# Task material
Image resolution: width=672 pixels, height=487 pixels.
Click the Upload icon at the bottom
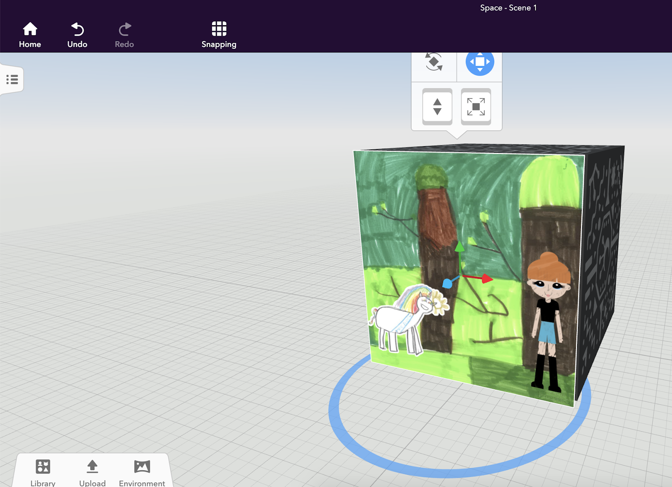pyautogui.click(x=92, y=467)
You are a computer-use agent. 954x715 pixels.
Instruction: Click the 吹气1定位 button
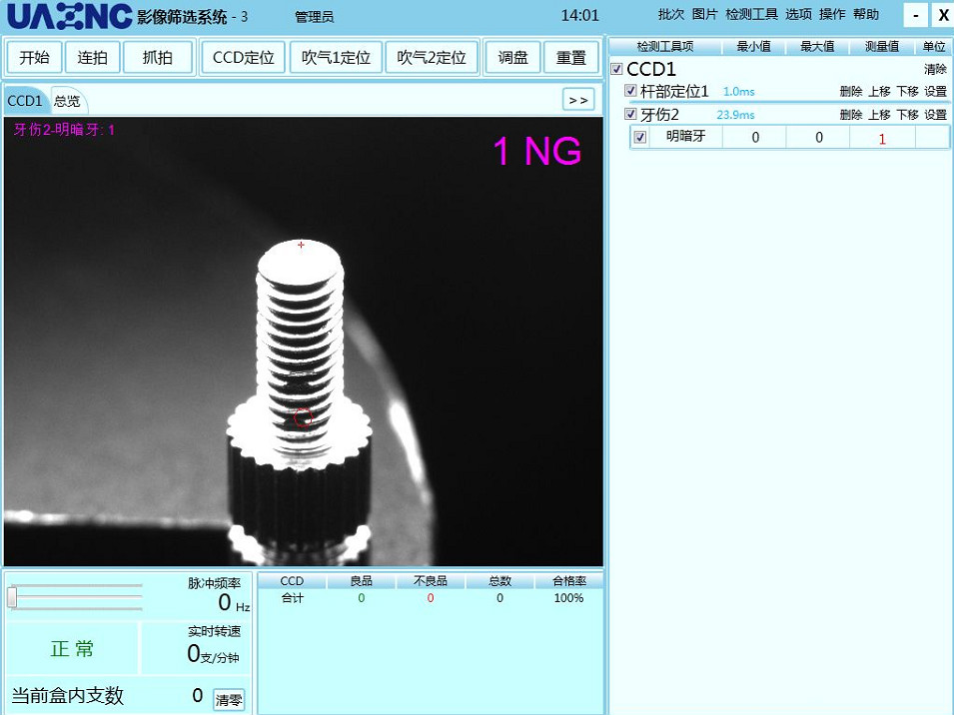336,58
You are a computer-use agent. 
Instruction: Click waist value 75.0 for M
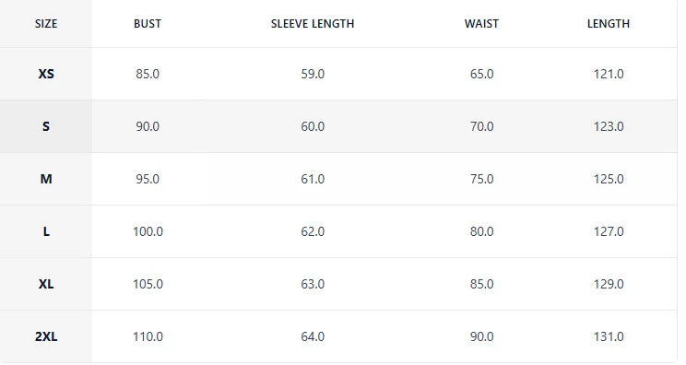[481, 179]
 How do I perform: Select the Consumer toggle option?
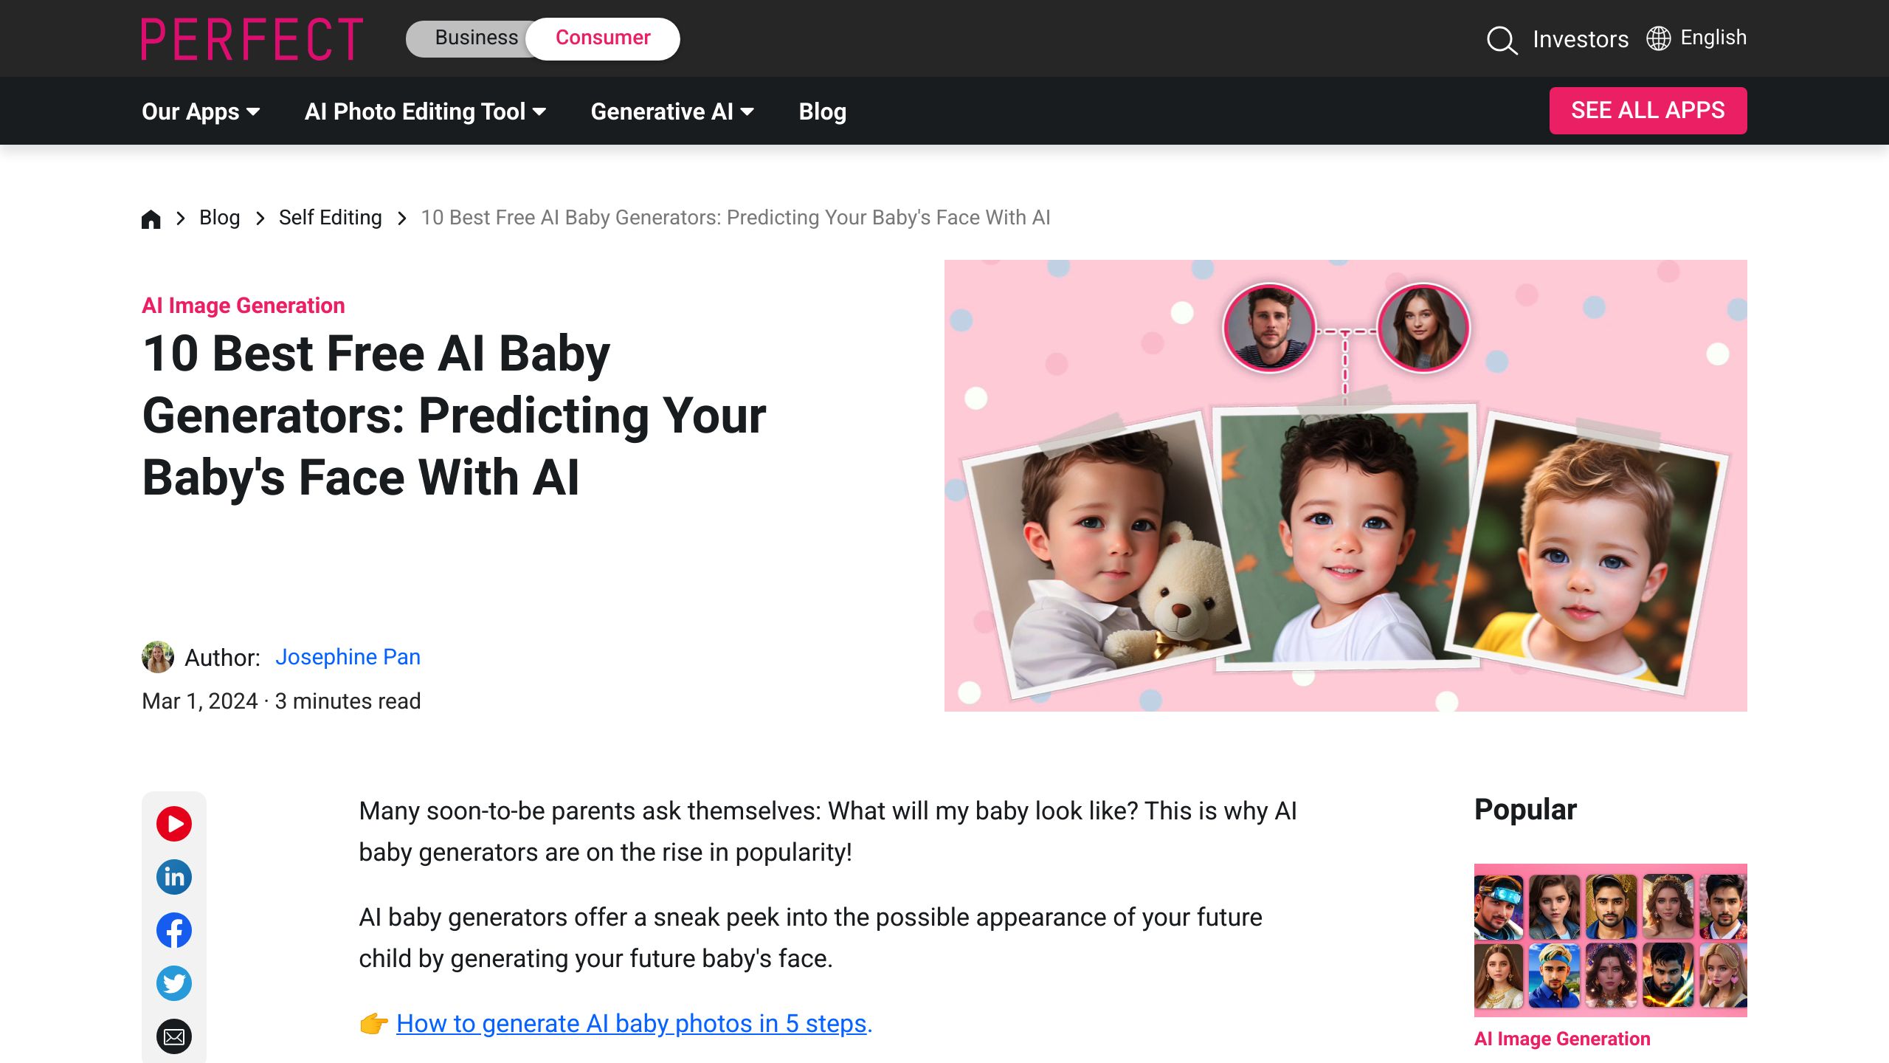tap(603, 38)
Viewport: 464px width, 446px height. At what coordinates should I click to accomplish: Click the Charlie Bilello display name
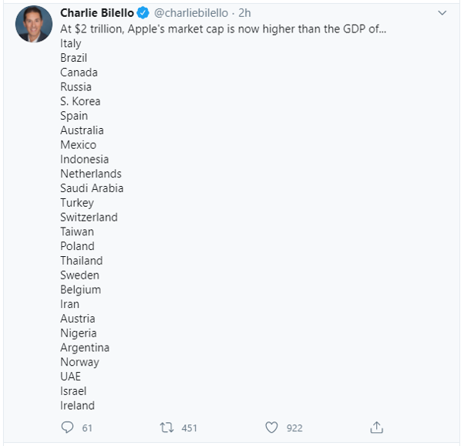(x=98, y=13)
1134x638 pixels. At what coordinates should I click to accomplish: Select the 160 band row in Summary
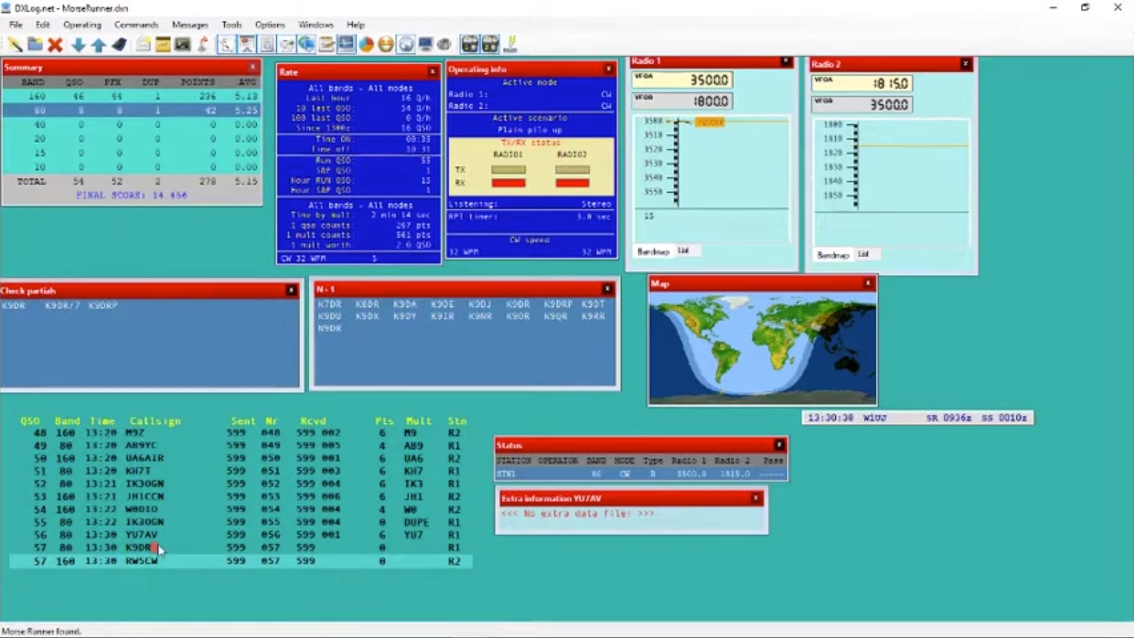tap(131, 96)
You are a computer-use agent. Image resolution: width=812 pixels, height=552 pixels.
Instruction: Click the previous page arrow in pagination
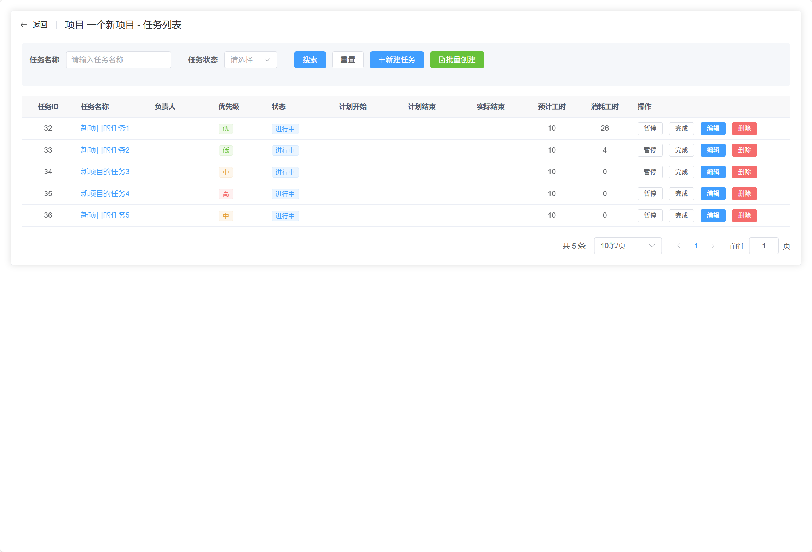coord(679,245)
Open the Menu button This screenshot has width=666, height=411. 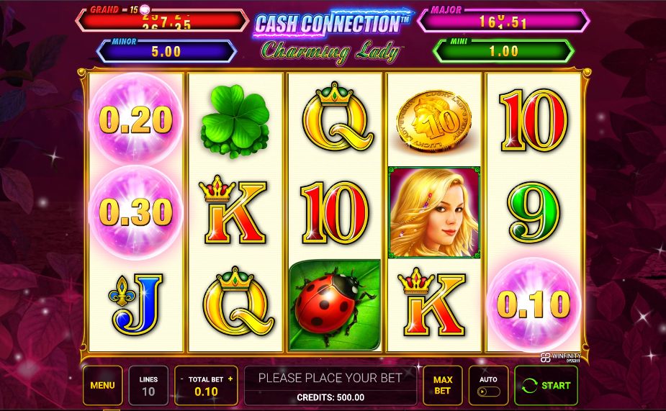[103, 386]

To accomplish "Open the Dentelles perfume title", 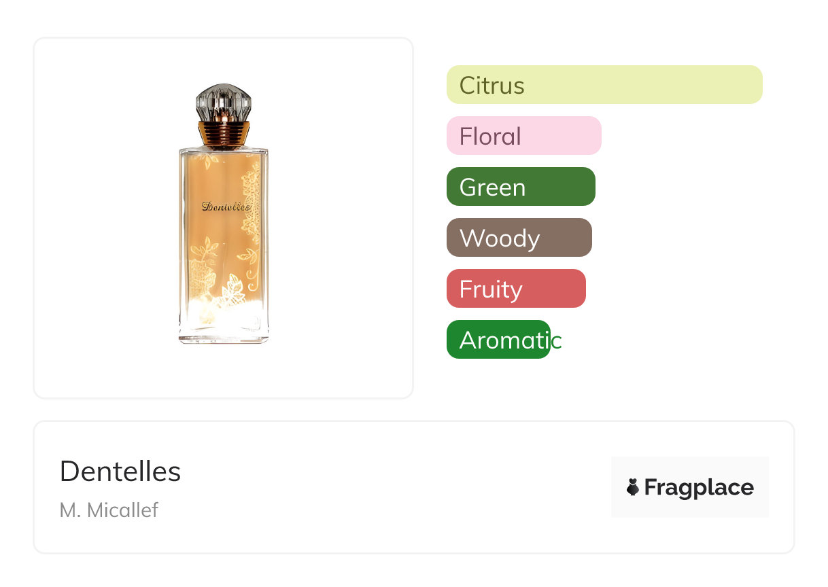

# Task requirements
Rewrite the entries from the first line through the line containing "tap(603, 38)", replacing "Instruction" with "Task" and changing nothing else. Omit the pictures.

# Expected answer
Image resolution: width=672 pixels, height=487 pixels.
Click the Upload icon at the bottom
pyautogui.click(x=92, y=467)
You are a computer-use agent. 954x715 pixels.
Task: Click the 吹气1定位 button
336,58
You are a computer-use agent. 
Task: Click waist value 75.0 for M
[481, 179]
 How do I perform: Select the Consumer toggle option?
tap(603, 38)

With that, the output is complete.